WORK INSTRUCTION »
Some entries follow. Reproduce exactly the lines starting at the one with "Recursos (22, 2427)" and stopping after the one with "Altre opzioni di pagamento [link] (187, 949)".

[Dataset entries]
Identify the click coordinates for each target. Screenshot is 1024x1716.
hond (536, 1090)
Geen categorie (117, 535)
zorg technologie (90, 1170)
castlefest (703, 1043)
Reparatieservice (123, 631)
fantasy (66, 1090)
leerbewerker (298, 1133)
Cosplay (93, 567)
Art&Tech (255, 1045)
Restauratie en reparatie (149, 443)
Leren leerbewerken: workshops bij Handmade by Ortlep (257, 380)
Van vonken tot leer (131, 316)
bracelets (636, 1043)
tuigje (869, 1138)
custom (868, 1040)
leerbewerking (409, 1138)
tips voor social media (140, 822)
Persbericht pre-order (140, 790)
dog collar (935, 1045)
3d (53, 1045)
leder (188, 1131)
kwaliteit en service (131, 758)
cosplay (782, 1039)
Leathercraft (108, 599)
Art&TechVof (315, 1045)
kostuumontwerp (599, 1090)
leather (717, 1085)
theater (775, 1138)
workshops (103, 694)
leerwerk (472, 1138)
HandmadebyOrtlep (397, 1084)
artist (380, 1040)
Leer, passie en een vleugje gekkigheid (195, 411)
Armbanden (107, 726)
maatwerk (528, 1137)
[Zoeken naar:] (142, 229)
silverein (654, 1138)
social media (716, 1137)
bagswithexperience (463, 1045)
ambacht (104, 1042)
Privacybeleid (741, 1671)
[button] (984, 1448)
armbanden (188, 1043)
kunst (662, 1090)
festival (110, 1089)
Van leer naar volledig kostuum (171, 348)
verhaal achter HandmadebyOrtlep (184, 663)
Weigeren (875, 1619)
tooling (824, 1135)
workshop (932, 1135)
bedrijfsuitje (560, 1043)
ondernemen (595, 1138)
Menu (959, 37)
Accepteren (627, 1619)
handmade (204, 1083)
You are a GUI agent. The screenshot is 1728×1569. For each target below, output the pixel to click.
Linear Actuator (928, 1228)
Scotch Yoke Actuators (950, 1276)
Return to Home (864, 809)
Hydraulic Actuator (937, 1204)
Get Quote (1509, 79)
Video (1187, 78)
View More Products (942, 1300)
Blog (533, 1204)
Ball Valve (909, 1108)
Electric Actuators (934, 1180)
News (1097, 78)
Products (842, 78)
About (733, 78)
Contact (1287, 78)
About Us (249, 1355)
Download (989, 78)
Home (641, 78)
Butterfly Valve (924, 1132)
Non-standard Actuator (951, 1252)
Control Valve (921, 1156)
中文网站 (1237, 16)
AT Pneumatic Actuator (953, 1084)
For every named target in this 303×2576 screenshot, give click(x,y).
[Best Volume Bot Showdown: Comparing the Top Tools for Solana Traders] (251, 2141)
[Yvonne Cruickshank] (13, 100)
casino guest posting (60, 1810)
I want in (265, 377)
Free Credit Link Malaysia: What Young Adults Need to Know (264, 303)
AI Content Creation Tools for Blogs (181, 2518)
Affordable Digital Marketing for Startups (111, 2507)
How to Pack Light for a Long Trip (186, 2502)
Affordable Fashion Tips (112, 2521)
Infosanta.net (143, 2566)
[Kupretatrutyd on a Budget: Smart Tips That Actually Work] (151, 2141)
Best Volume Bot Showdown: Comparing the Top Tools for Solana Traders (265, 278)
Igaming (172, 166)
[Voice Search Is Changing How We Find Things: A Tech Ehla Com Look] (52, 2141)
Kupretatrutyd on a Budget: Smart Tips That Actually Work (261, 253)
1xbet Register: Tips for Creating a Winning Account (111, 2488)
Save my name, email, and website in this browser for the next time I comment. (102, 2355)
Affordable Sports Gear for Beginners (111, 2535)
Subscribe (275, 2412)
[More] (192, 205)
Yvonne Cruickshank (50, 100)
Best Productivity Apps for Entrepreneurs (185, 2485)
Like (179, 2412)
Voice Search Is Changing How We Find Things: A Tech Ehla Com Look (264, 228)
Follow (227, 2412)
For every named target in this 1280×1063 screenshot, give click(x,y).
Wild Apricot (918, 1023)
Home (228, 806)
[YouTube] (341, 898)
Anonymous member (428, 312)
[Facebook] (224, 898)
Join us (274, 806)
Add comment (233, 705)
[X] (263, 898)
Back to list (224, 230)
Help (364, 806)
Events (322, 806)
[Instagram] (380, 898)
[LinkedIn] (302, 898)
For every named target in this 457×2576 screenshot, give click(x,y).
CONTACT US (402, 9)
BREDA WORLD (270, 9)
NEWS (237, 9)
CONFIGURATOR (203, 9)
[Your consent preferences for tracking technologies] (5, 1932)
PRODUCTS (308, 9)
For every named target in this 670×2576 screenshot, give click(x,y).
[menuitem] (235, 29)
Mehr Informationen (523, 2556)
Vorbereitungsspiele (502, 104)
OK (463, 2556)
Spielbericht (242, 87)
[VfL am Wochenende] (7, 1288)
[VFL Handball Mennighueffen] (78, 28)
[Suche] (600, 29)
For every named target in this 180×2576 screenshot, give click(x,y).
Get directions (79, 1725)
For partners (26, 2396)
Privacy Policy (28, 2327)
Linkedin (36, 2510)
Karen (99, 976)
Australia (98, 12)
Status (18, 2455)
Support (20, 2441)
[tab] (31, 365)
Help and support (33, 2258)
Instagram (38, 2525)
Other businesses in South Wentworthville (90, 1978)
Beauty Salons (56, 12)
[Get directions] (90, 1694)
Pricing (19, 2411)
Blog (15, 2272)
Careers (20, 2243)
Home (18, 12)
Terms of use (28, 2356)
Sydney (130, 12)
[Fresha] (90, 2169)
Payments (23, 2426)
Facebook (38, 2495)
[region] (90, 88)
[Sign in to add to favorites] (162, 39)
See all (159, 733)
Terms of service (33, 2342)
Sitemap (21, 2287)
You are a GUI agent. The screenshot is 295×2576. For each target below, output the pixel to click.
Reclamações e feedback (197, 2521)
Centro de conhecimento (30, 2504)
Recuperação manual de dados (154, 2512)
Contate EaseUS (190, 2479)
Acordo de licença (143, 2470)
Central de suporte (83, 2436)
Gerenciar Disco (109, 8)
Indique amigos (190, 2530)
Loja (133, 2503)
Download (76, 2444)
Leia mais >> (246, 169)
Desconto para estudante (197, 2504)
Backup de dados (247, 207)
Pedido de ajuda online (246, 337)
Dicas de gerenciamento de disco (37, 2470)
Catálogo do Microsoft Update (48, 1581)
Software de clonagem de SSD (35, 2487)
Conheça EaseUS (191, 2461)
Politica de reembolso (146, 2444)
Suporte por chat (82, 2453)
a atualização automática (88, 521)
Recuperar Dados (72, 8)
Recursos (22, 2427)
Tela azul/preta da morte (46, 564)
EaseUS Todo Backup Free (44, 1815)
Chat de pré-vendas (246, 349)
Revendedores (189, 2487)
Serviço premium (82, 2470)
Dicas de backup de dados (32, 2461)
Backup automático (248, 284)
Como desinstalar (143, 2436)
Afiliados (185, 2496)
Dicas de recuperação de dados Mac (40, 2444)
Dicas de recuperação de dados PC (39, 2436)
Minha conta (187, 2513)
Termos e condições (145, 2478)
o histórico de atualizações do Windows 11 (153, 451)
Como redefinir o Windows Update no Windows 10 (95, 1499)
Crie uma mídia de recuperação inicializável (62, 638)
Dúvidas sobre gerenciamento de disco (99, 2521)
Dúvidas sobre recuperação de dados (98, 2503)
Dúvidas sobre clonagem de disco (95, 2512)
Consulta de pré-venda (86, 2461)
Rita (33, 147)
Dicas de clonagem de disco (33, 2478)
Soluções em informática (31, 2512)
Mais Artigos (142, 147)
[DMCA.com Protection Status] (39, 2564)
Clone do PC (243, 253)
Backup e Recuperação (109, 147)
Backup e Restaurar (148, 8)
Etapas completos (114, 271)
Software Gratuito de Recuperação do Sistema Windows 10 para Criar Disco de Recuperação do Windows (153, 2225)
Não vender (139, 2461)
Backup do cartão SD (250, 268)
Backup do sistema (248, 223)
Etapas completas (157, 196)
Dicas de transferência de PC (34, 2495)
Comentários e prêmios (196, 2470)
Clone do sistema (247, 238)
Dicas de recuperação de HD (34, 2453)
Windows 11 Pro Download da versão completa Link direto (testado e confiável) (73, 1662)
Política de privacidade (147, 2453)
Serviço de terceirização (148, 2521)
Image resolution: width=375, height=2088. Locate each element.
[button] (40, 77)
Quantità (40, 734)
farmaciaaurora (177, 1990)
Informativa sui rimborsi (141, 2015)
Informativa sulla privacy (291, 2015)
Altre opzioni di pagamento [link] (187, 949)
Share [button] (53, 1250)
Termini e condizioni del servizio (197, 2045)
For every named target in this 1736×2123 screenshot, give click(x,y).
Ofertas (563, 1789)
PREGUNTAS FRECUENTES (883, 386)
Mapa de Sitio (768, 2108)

SOLUTION FOR THIS TASK »
Recursos (22, 2427)
Tela azul/preta da morte (46, 564)
EaseUS Todo Backup Free (44, 1815)
Chat de pré-vendas (246, 349)
Revendedores (189, 2487)
Serviço premium (82, 2470)
Dicas de backup de dados (32, 2461)
Backup automático (248, 284)
Como desinstalar (143, 2436)
Afiliados (185, 2496)
Dicas de recuperação de dados Mac (40, 2444)
Dicas de recuperação de dados PC (39, 2436)
Minha conta (187, 2513)
Termos e condições (145, 2478)
o histórico de atualizações do Windows 11 (153, 451)
Como redefinir o Windows Update no Windows 10 (95, 1499)
Crie uma mídia de recuperação inicializável (62, 638)
Dúvidas sobre gerenciamento de disco (99, 2521)
Dúvidas sobre recuperação de dados (98, 2503)
Dúvidas sobre clonagem de disco (95, 2512)
Consulta de pré-venda (86, 2461)
Rita (33, 147)
Dicas de clonagem de disco (33, 2478)
Soluções em informática (31, 2512)
Mais Artigos (142, 147)
[DMCA.com Protection Status] (39, 2564)
Clone do PC (243, 253)
Backup e Recuperação (109, 147)
Backup e Restaurar (148, 8)
Etapas completos (114, 271)
Software Gratuito de Recuperação do Sistema Windows 10 para Criar Disco de Recuperação do Windows (153, 2225)
Não vender (139, 2461)
Backup do cartão SD (250, 268)
Backup do sistema (248, 223)
Etapas completas (157, 196)
Dicas de transferência de PC (34, 2495)
Comentários e prêmios (196, 2470)
Clone do sistema (247, 238)
Dicas de recuperação de HD (34, 2453)
Windows 11 Pro Download da versão completa Link direto (testado e confiável) (73, 1662)
Política de privacidade (147, 2453)
Serviço de terceirização (148, 2521)
Image resolution: width=375, height=2088. Locate each element.
[button] (40, 77)
Quantità (40, 734)
farmaciaaurora (177, 1990)
Informativa sui rimborsi (141, 2015)
Informativa sulla privacy (291, 2015)
Altre opzioni di pagamento [link] (187, 949)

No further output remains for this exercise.